- [DIRECTIONS FOR THIS TASK]: Would you write out all of the entries below, exactly as they stand?

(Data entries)
——————————

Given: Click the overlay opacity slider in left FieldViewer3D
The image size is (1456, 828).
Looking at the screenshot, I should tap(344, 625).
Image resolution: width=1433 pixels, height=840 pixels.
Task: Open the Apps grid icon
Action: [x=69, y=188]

——————————

- [COMPLETED EXERCISE]:
Given: Click the overlay opacity slider in left FieldViewer3D
The image size is (1456, 828).
Looking at the screenshot, I should tap(344, 625).
Image resolution: width=1433 pixels, height=840 pixels.
Task: Open the Apps grid icon
Action: [x=69, y=188]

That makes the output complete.